**Exercise instructions**
Output the entries below without any alteration.

**Input data**
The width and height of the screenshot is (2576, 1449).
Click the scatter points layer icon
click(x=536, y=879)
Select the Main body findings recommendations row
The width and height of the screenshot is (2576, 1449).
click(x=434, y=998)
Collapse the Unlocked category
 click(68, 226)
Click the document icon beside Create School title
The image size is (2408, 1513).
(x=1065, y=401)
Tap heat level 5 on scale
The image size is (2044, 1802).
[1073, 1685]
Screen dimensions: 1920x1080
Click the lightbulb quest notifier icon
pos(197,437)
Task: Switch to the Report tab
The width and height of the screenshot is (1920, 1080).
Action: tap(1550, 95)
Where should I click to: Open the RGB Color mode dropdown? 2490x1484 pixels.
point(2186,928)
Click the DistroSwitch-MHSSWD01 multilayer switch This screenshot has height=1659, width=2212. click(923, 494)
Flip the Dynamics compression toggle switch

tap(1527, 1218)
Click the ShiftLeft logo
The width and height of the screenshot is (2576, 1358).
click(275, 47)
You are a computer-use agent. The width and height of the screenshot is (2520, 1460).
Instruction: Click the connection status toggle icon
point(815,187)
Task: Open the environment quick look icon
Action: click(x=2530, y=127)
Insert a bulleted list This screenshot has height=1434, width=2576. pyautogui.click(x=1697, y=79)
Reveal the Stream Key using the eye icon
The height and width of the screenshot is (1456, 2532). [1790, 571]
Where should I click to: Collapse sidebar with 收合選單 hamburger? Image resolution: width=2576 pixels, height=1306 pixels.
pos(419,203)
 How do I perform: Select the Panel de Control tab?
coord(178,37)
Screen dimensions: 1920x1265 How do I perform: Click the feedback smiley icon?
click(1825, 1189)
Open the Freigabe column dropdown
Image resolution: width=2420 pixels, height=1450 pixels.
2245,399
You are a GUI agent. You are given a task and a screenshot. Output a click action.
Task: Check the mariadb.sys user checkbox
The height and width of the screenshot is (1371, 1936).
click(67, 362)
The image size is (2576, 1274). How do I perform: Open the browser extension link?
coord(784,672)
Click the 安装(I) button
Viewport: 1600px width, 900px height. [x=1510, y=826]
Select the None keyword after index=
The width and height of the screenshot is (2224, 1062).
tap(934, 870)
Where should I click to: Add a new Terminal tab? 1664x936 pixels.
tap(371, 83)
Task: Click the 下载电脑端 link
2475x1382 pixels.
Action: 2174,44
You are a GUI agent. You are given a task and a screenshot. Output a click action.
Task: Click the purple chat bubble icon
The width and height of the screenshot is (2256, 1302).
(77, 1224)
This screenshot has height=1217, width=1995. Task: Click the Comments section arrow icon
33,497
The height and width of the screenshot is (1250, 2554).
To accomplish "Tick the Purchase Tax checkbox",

**Exercise output**
The width and height of the screenshot is (2576, 1449).
Click the scatter points layer icon
click(x=536, y=879)
Select the Main body findings recommendations row
The width and height of the screenshot is (2576, 1449).
click(x=434, y=998)
Collapse the Unlocked category
 click(68, 226)
Click the document icon beside Create School title
The image size is (2408, 1513).
(x=1065, y=401)
Tap heat level 5 on scale
The image size is (2044, 1802).
[1073, 1685]
Screen dimensions: 1920x1080
Click the lightbulb quest notifier icon
pos(197,437)
Task: Switch to the Report tab
The width and height of the screenshot is (1920, 1080).
Action: tap(1550, 95)
Where should I click to: Open the RGB Color mode dropdown? 2490x1484 pixels.
point(2186,928)
Click the DistroSwitch-MHSSWD01 multilayer switch This screenshot has height=1659, width=2212. click(923, 494)
Flip the Dynamics compression toggle switch

tap(1527, 1218)
Click the ShiftLeft logo
The width and height of the screenshot is (2576, 1358).
click(275, 47)
You are a computer-use agent. The width and height of the screenshot is (2520, 1460).
Instruction: Click the connection status toggle icon
point(815,187)
Task: Open the environment quick look icon
Action: click(x=2530, y=127)
Insert a bulleted list This screenshot has height=1434, width=2576. pyautogui.click(x=1697, y=79)
Reveal the Stream Key using the eye icon
The height and width of the screenshot is (1456, 2532). [1790, 571]
Where should I click to: Collapse sidebar with 收合選單 hamburger? Image resolution: width=2576 pixels, height=1306 pixels.
pos(419,203)
 How do I perform: Select the Panel de Control tab?
coord(178,37)
Screen dimensions: 1920x1265 How do I perform: Click the feedback smiley icon?
click(1825, 1189)
Open the Freigabe column dropdown
Image resolution: width=2420 pixels, height=1450 pixels.
2245,399
You are a GUI agent. You are given a task and a screenshot. Output a click action.
Task: Check the mariadb.sys user checkbox
The height and width of the screenshot is (1371, 1936).
click(67, 362)
The image size is (2576, 1274). How do I perform: Open the browser extension link?
coord(784,672)
Click the 安装(I) button
Viewport: 1600px width, 900px height. [x=1510, y=826]
Select the None keyword after index=
The width and height of the screenshot is (2224, 1062).
tap(934, 870)
Where should I click to: Add a new Terminal tab? 1664x936 pixels.
tap(371, 83)
Task: Click the 下载电脑端 link
2475x1382 pixels.
Action: 2174,44
You are a GUI agent. You are given a task and a screenshot. Output a click action.
Task: Click the purple chat bubble icon
The width and height of the screenshot is (2256, 1302).
(77, 1224)
This screenshot has height=1217, width=1995. Task: Click the Comments section arrow icon
33,497
The height and width of the screenshot is (1250, 2554).
To accomplish "Tick the Purchase Tax checkbox",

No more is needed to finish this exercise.